To Campbell, one hundred percent means world-building (both creatively and physically), and taking full control in a new chapter focused on “more self-directed work, at a slower pace”. He dreams out loud about a scenario in which every Black person working in fashion takes two months off to go to Nigeria, or Ghana — his ancestral homeland — to rest and recuperate in preparation for a creative uprising. “As Black people, we’re so spiritually inclined to do things, and yet we don’t own all the things we’re doing them for. And that’s where I think we’re getting into focusing more on self.”

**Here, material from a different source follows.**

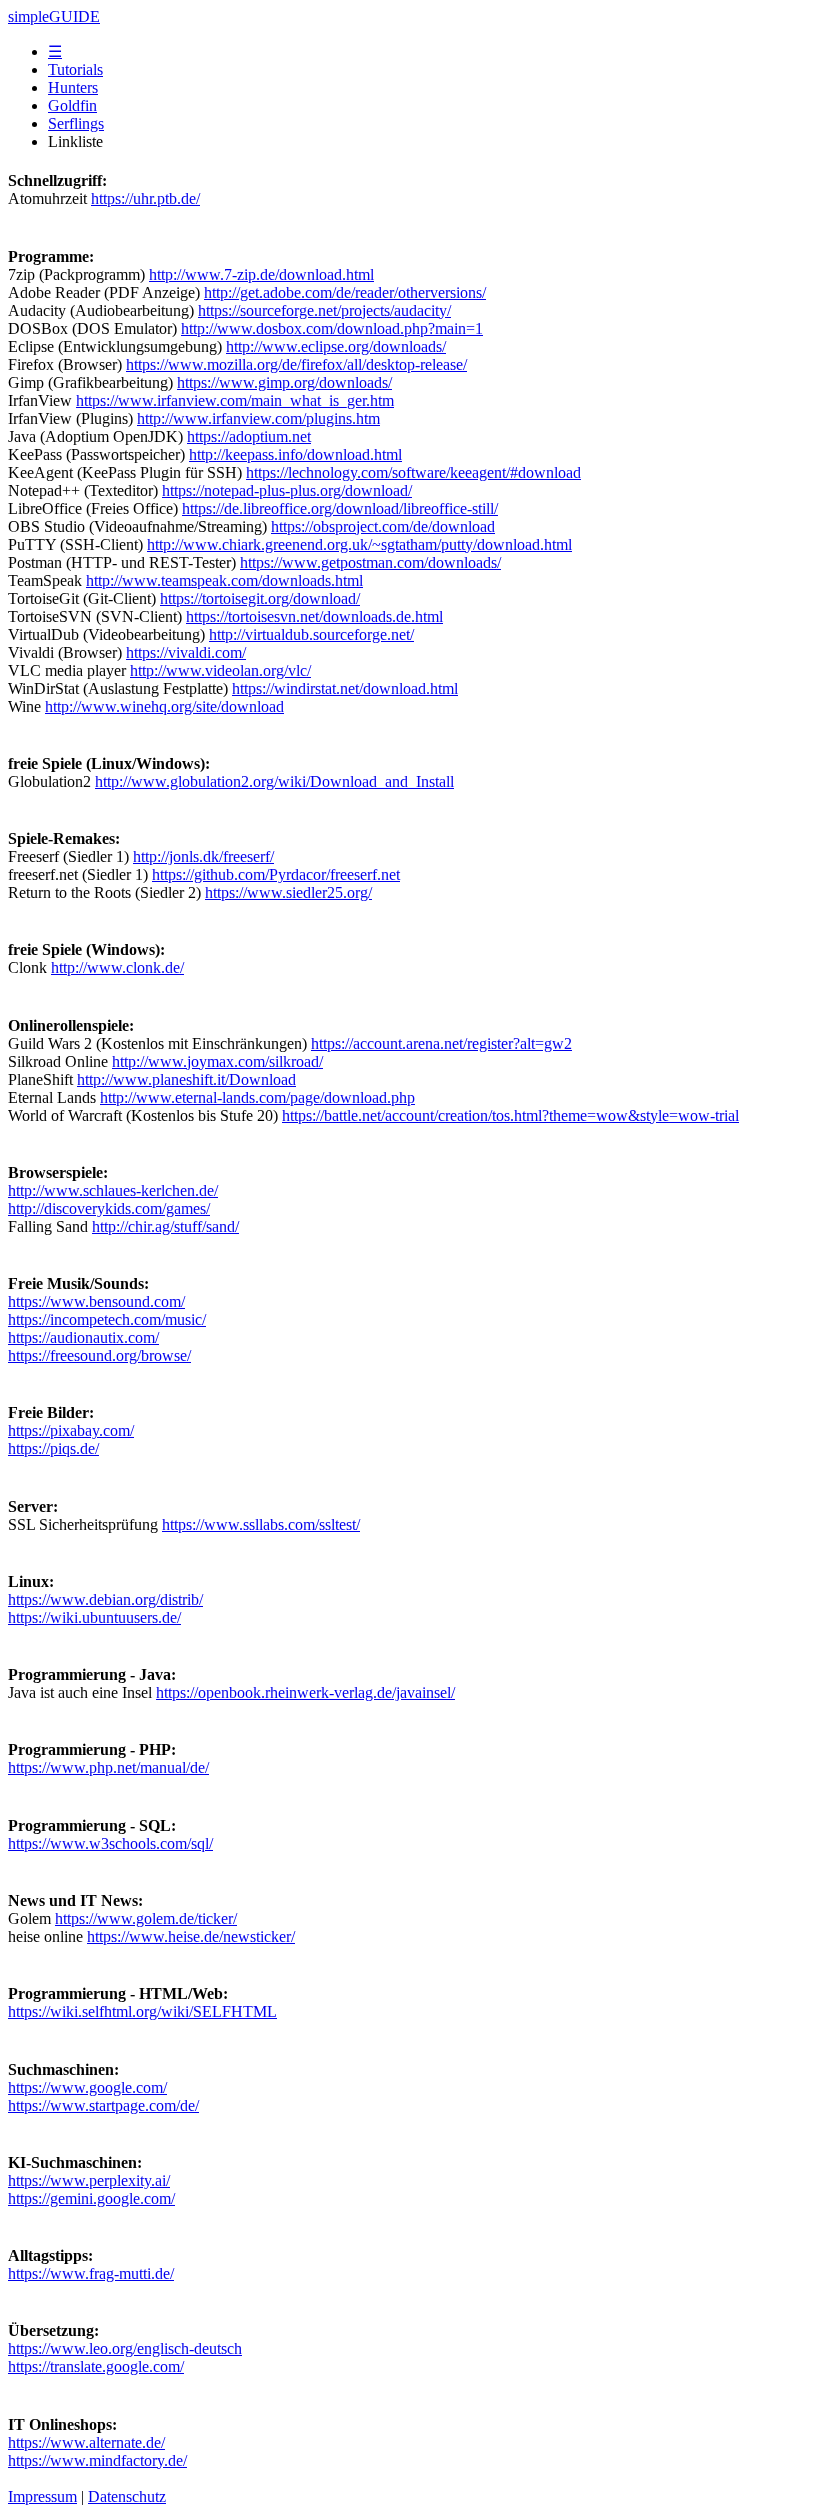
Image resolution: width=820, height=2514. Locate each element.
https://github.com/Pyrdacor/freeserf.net (276, 874)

A defining juncture in Campbell’s own exploration phase involved returning to Ghana this time last year, where he took a number of photographs featured in the book. “I wanted something new, you know, something to springboard me to the next section of my life,” he says. And so he went on a very long walk, snapping photos along the way. “I turned 28 there, and I went missing for a couple of hours. Honestly, I feel like I went on a spiritual journey because I don’t know where I went. No one else knows where I went, and I woke up at home. It’s not like the West — getting home is not easy,” he explains, laughing.
Recognising that time period marked the beginning of his first Saturn return, an astrological period some regard as a cosmic end of adolescence and entry into adulthood, Campbell describes the walk as an existential experience. He explains experiencing a sense of alignment with his ancestors, a strange but familiar feeling of connection with all Black people at once. “These pictures, for me, are almost like a reset, or a closing. I started my photography career going to Ghana, doing Nii Journal.” Some of those images from that first trip have also made it into the book. “Six years later, I went back. It’s nice to have that timeline. I’ve gone back to places I went before and it’s just, changed. Some places were anthills — now, it’s a metropolis.”
“Feeling Seen” is now available for pre-order until its official release on April 15.